3. Different types of nanotechnologies have quite different risk profiles

It should be clear, then, that there isn’t a single thing one can call “nanotechnology” – there are many different technologies, producing many different kinds of nano-materials. One makes materials and structures at the nanoscale in order to access new properties – and these new properties in principle could bring new risks. But there are a number of quite different classes of properties that going to the nanoscale unlocks, and it is this variety of different types of nanoscale behaviour that makes it impossible to precisely specify a size range that constitutes the nanoscale. Different properties are affected by size in different ways, and it is only a general sense that many such properties start to be dramatically affected below sizes of a few hundred nanometers that underlies the adoption of definitions such as that which defines 100 nm as the upper limit of the nanoscale. One class of properties is affected by the simple issue of the larger surface to volume ratio of small particles; this affects issues such as solubility and catalytic effectiveness. Another important class of properties arises from the interaction of the physical dimensions of a nano-object with the wavelength of some kind of radiation. This includes the well-known transparency of small dielectric particles such as nanoscale titanium dioxide and the colour changes of gold colloids, and the quantum confinement effects that arise in semiconductor nanoparticles (quantum dots). Finally there are a number of properties that arise due to the importance of Brownian motion and strong surface forces at the nanoscale, in particular the phenomenon of self-assembly, which underlies, for example, the formation of nanoscale surfactant micelles, and is of great importance in biological processes at the nanoscale.

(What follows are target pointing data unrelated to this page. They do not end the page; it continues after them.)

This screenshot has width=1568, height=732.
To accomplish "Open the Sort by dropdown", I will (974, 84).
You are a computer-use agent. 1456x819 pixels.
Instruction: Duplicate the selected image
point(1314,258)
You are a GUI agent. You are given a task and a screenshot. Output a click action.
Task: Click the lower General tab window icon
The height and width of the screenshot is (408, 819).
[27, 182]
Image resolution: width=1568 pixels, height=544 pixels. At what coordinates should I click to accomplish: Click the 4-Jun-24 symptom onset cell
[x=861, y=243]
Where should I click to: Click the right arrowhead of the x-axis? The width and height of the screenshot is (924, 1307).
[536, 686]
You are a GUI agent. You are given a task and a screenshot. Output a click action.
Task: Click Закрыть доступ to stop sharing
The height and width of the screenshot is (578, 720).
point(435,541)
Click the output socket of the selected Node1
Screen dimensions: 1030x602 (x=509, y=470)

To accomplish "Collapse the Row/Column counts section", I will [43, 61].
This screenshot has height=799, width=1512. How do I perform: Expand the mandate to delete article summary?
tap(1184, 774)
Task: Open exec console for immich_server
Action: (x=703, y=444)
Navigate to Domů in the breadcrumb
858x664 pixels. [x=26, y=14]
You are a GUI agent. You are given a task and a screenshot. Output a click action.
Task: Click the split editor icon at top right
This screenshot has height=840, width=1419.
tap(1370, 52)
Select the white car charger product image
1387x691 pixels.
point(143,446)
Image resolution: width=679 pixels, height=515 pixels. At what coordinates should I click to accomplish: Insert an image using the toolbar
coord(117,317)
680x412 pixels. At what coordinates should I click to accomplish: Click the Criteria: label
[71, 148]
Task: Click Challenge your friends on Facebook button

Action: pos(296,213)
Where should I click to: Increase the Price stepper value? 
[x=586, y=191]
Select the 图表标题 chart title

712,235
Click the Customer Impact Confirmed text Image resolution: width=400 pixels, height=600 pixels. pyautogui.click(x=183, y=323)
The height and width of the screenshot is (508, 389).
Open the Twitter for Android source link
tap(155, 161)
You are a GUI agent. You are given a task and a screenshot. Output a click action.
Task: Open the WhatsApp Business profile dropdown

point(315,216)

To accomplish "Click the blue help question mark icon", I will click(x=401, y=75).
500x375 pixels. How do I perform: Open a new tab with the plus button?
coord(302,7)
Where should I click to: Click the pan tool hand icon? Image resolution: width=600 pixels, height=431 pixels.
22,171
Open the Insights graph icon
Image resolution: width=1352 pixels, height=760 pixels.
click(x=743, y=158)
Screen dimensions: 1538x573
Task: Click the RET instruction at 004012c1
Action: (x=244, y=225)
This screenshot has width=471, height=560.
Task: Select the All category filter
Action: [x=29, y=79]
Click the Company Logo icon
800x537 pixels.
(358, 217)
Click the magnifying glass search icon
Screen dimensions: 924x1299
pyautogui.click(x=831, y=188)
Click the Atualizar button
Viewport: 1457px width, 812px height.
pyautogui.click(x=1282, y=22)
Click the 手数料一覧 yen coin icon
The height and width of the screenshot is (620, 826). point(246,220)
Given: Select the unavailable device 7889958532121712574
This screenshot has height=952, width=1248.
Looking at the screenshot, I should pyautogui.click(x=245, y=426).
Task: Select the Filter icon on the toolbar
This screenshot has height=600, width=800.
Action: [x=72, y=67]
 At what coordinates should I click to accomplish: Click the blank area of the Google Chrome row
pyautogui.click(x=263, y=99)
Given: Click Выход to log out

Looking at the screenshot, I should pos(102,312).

In the same way that the new properties that arise at the nanoscale can have their origin in quite different physical phenomenon, so the new potential risk profiles of such materials will be very different, and it will be impossible to generalise across these categories. To give a few examples, cadmium selenide quantum dots, titanium dioxide nanoparticles, sheets of exfoliated clay, fullerenes like C60, casein micelles and phospholipid nanosomes will all have quite distinct profiles of risk and uncertainty and it is likely to be very misleading to generalise from any one of these to a wider class of nanomaterials.

4. Engineered nanoparticles versus self-assembled nanostructures

To begin to make sense of the different types of nanomaterial that might be present in food, there is one very useful distinction. This is between engineered nanoparticles and self-assembled nanostructures. Engineered nanoparticles are covalently bonded, and thus are persistent and generally rather robust, though they may have important surface properties such as catalysis, and they may be prone to aggregate. Examples of engineered nanoparticles include titanium dioxide nanoparticles and fullerenes.
In self-assembled nanostructures, though, molecules are held together by weak forces, such as hydrogen bonds and the hydrophobic interaction. The weakness of these forces renders them mutable and transient; examples include soap micelles, protein aggregates (for example the casein micelles formed in milk), liposomes and nanosomes and the microcapsules and nanocapsules made from biopolymers such as starch.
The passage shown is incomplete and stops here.